Kategorien und Wahlverfahren[Bearbeiten]

Die Anthony Awards wurden erstmals 1986 vergeben. Die Kategorien variieren von Jahr zu Jahr, regelmäßig werden jedoch unter anderem Preise für die besten im Vorjahr erschienenen englischsprachigen Romane, Debütromane, und Kurzgeschichten verliehen. Von den Veranstaltern der Bouchercon wird im Vorfeld eine Nominiertenliste erstellt, die auf Umfragen von Fans des Krimi-Genres beruhen.[2] In jeder Kategorie treffen in der Regel fünf Titelanwärter aufeinander, die im Vorfeld die meisten Stimmen auf sich vereinen konnten. Die Sieger werden ebenfalls von Fans, den Besuchern der Bouchercon, gekürt und auf dem Kongress während einer Preisverleihung ausgezeichnet. Unter den Preisträgern der letzten Jahre sind so bekannte Autoren wie Elizabeth George, Thomas Harris, Tony Hillerman, Dennis Lehane oder Val McDermid vertreten.

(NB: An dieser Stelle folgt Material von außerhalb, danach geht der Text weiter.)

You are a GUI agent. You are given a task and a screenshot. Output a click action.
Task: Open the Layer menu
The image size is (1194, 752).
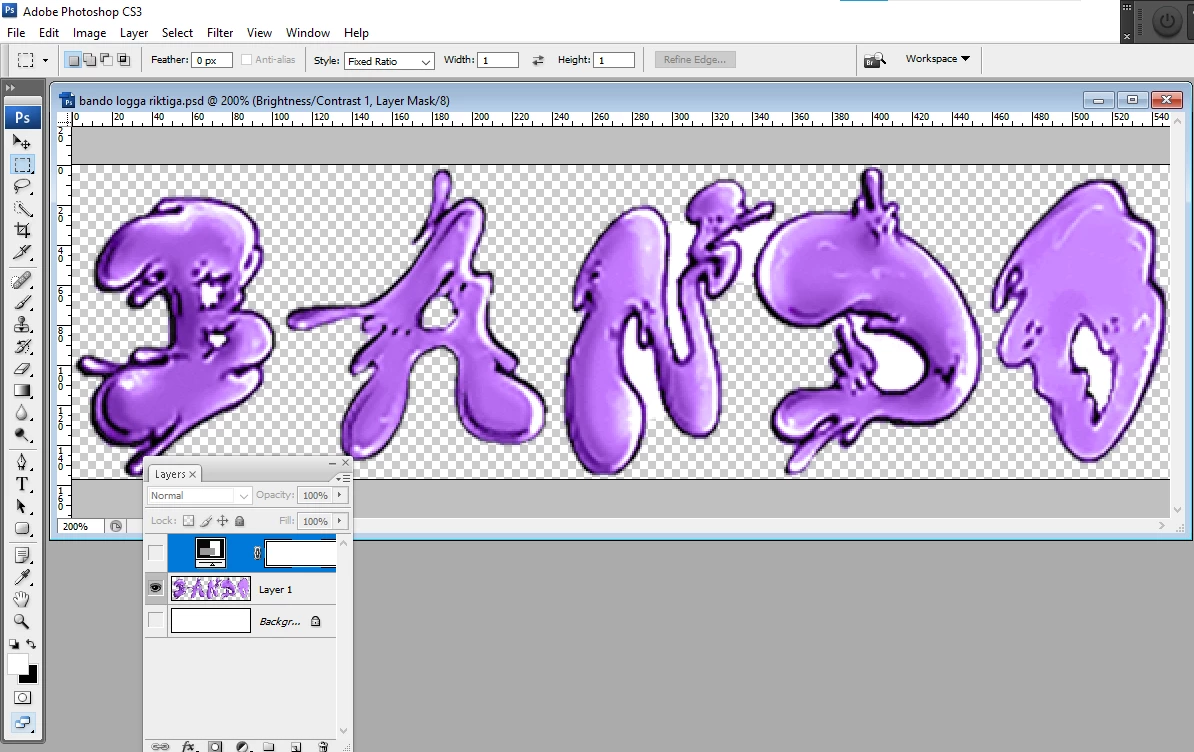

Im Jahr 2000 wurden im Rahmen der Millenniumsfeierlichkeiten zudem einmalig die besten Leistungen von Kriminalschriftstellern des vergangenen Jahrhunderts prämiert. Als bester Mystery-Roman setzte sich Daphne du Mauriers 1938 veröffentlichtes Werk Rebecca gegen Raymond Chandlers Der große Schlaf (The Big Sleep, 1939), Agatha Christies Alibi (The Murder of Roger Ackroyd, 1926), Dashiell Hammetts Der Malteser Falke (The Maltese Falcon, 1930) und Dorothy L. Sayers Aufruhr in Oxford (Gaudy Night, 1935) durch. Als beste Serie triumphierte Agatha Christie mit ihrer Hercule-Poirot-Reihe vor Ed McBain (87. Polizeirevier), Marcia Muller (Sharon-McCone-Serie), Dorothy L. Sayers (Lord-Peter-Wimsey-Reihe) und Rex Stout (Nero-Wolfe-Serie). Christie erhielt auch die Auszeichnung als beste Autorin des Jahrhunderts, während Raymond Chandler, Dashiell Hammett, Dorothy L. Sayers und Rex Stout nominiert waren.[3]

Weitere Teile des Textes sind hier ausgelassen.